Job:
Copy the items word for word, starting at the very first line and ending at the line that contains "Looking at the screenshot, I should coord(1381,70).", with that line included.

Supplied data:
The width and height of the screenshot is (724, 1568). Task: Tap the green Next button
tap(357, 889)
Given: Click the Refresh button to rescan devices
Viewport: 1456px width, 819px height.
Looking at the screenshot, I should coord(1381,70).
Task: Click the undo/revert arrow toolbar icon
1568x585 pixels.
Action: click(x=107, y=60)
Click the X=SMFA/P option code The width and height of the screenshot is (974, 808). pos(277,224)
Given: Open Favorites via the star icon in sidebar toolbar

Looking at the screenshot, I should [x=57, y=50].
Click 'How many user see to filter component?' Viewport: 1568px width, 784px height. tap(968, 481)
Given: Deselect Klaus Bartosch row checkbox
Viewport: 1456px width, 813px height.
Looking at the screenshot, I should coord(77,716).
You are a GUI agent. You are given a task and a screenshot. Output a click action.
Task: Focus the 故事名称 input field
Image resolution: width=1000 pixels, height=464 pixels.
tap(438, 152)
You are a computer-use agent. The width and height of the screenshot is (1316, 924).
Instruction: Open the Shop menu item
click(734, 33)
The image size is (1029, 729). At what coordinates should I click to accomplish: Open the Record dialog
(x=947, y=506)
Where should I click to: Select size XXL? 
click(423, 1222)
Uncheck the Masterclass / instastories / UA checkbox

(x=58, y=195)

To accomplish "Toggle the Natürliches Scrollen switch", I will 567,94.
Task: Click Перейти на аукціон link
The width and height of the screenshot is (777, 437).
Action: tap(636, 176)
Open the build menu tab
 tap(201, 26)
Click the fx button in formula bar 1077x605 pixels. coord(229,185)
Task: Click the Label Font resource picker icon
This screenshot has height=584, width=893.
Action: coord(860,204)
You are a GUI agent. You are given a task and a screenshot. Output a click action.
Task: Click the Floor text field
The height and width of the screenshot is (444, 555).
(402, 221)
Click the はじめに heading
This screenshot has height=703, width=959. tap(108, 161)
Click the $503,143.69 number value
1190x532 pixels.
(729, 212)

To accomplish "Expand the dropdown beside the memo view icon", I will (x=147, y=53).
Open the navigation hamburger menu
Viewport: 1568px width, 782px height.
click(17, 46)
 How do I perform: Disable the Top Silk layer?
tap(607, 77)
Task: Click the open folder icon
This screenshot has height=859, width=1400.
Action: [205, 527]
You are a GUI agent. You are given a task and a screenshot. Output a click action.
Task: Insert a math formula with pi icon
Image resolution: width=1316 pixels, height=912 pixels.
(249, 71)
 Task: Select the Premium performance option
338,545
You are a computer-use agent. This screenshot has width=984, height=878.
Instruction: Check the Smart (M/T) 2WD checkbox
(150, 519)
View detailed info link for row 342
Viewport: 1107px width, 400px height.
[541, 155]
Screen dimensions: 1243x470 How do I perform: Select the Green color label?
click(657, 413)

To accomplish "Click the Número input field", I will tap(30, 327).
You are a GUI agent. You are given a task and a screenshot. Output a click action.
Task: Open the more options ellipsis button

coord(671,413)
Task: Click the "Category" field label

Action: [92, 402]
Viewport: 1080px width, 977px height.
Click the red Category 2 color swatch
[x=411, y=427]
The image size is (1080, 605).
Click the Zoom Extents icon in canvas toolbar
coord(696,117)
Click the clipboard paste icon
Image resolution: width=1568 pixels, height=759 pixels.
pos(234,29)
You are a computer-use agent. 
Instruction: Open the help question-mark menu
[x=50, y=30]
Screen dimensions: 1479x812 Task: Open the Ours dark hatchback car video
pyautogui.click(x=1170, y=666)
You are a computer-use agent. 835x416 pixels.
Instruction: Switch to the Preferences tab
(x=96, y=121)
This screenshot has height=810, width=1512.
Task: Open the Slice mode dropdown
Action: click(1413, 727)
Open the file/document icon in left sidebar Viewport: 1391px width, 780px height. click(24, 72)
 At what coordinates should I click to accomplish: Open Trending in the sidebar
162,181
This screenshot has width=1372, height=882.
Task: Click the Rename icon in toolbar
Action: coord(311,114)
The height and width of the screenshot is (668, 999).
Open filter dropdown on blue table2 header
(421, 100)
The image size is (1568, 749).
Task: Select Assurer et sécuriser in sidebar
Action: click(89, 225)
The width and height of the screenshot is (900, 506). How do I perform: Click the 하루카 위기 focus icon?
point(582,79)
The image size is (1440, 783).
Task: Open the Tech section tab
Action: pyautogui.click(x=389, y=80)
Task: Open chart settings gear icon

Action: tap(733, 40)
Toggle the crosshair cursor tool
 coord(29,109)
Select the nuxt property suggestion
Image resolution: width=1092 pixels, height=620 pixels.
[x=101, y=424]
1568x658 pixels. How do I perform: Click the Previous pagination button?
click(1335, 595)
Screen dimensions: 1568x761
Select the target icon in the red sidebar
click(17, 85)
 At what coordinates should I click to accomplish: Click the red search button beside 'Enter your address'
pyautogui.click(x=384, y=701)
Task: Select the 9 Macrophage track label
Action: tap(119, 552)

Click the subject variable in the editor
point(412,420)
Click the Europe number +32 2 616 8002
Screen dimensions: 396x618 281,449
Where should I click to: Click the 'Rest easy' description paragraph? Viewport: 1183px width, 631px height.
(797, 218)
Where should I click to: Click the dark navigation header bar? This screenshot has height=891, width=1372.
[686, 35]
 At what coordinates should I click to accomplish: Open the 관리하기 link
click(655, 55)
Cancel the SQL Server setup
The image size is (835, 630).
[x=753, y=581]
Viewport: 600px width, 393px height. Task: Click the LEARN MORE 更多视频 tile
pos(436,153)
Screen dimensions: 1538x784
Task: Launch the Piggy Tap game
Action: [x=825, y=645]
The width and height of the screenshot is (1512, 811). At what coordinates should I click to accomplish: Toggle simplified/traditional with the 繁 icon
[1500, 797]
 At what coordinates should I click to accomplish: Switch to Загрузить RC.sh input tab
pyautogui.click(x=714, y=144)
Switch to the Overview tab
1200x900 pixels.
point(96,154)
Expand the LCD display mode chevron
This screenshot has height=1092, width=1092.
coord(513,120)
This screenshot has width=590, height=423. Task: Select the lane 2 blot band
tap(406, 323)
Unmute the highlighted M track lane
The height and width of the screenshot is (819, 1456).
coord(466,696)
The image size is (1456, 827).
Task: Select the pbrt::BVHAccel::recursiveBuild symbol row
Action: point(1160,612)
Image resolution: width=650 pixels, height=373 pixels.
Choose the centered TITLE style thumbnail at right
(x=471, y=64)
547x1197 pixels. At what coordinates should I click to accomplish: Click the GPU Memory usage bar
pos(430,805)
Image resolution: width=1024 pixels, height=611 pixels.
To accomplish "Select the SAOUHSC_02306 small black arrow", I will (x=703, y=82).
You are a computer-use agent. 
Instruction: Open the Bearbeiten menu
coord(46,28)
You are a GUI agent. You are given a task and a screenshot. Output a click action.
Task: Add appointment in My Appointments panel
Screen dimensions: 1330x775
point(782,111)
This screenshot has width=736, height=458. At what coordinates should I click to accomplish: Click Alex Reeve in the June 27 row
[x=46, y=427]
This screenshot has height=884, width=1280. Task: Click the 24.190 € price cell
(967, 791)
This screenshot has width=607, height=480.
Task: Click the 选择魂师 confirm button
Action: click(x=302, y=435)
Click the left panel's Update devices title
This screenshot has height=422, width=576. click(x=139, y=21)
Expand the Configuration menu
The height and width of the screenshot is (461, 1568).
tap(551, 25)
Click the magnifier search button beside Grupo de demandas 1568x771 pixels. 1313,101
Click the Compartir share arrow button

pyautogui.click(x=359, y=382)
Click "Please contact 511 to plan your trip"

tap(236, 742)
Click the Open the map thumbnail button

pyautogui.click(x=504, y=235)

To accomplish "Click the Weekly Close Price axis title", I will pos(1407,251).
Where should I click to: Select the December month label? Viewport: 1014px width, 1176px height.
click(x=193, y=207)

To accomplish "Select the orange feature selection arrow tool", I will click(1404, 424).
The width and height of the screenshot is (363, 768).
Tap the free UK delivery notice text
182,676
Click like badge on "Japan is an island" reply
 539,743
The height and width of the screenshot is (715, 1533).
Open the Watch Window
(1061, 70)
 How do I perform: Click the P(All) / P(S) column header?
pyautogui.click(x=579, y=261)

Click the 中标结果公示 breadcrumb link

Task response:
The width and height of the screenshot is (724, 1568). Task: Tap the green Next button
tap(357, 889)
Given: Click the Refresh button to rescan devices
Viewport: 1456px width, 819px height.
Looking at the screenshot, I should coord(1381,70).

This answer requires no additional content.